Нет худшего цинизма, чем верить в удачу, думал Джек, а всякий цинизм — это смерть.
Поэтому он старался не верить своему везению, старался не допустить этой вспышки радости и облегчения в минуту победы, пусть даже самой маленькой, приглушить радость удачливого преступника, который знает, что счастье на его стороне, и думает, выходя из суда: «А я вылез сухим из воды». Джек помнил долгие часы, месяцы работы, которых порой стоила ему победа, он старался вести счет часам, ушедшим на тот или иной процесс, чтобы потом, когда победа одержана, чувствовать, что он ее заслужил, а не просто ему повезло. И все же… В глубине сознания гнездилась коварная мысль, что, сколько бы ты ни работал, как бы ни был предан делу, гарантировать победу в суде или в жизни это не может. Всю свою взрослую жизнь он удивлялся людям, которые трудились как рабы, убивали себя работой, и все ради наград, которые ему, Джеку, казались смехотворными, — ну кому, черт возьми, это важно, кому это важно? Кто за этим следит? Он знал юристов своего возраста, трудившихся не менее упорно, чем он, вкладывавших в работу всю душу, хороших, умных, добропорядочных людей, которые, однако, терпели поражение там, где как раз заслуживали победы, — не повезло. А он, Джек, отлично преуспевал — ему везло.
И, однако же, он гнал прочь веру в удачу, потому что поверить в это — значит перечеркнуть себя как личность.

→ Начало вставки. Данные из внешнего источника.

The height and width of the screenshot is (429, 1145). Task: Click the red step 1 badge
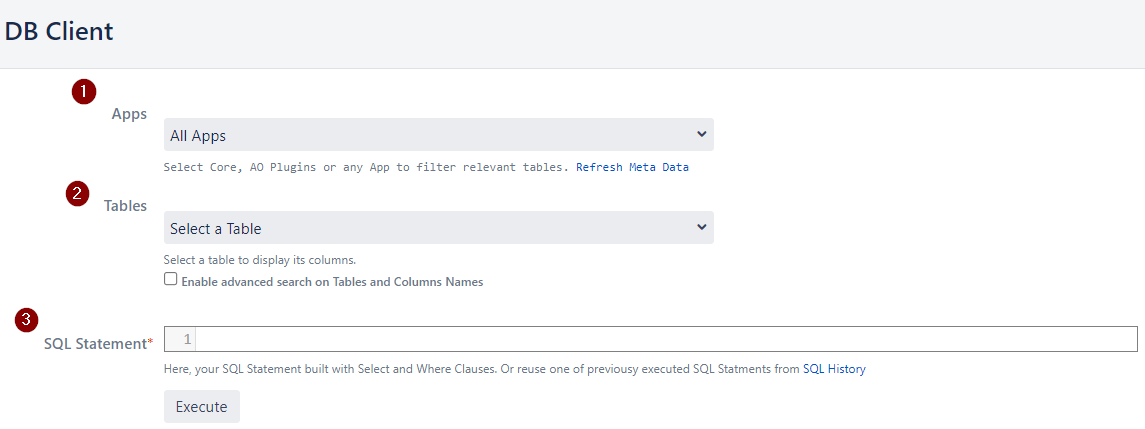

Проведя дело, победив в суде, он еще день-другой жил в состоянии эйфории, когда перед его мысленным взором проходил почти весь процесс, — правда, не в том порядке, как развивалось действие, — и собственный звучный голос еще ласкал его слух: «Я предлагаю… Я настаиваю… Я требую…» И он был не только тем, кто произносил эти слова, актером, безупречно игравшим свою роль, — он был и тем, кто написал их. От радостного сознания, что это он все совершил, кружилась голова. Наверное, так же бывает изумлен преступник, когда понимает, что счастье улыбнулось ему, что он вышел сухим из воды…
В январе 1970 года Джек добился оправдания двадцатитрехлетнего черного, которого обвиняли в изнасиловании, и счел, что достиг вершины жизни. Как умно он провел дело и как ему повезло, что он выиграл такой процесс! Рэйчел и их друзья уверяли его, что он выиграл не случайно, что черный парень заслуживал оправдания, и Джек соглашался — да, он даже согласился с Рэйчел, когда она сказала, что есть люди, которые имеют право красть, даже имеют право насиловать, даже убивать. Потому что разве тоталитарное общество белых не убивает их, верно ведь? Джек соглашался с нею или делал вид, что соглашается, потому что уважал ее непримиримость: она теперь была связана с новой программой, проводившейся в городе несколькими крупными, всем известными корпорациями и некоторыми благотворительными обществами с целью охватить трудоспособных безработных курсами, на которых они могли бы получить профессию.